━━━ SUPPLIED MATERIAL ━━━
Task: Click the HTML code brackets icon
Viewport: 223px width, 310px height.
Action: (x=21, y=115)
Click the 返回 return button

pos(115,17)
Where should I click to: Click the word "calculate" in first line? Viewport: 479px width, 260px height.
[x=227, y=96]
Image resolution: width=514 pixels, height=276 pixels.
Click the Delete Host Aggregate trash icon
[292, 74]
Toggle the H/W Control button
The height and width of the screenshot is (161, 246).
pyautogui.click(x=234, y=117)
━━━
━━━ SUPPLIED MATERIAL ━━━
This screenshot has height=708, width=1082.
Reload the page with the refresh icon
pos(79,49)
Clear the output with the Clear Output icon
━━━
> _TASK INSTRUCTIONS_: How many lines of the material contain the word "button"? Reply with the number alone.

> _RESULT OF THE TASK_: 2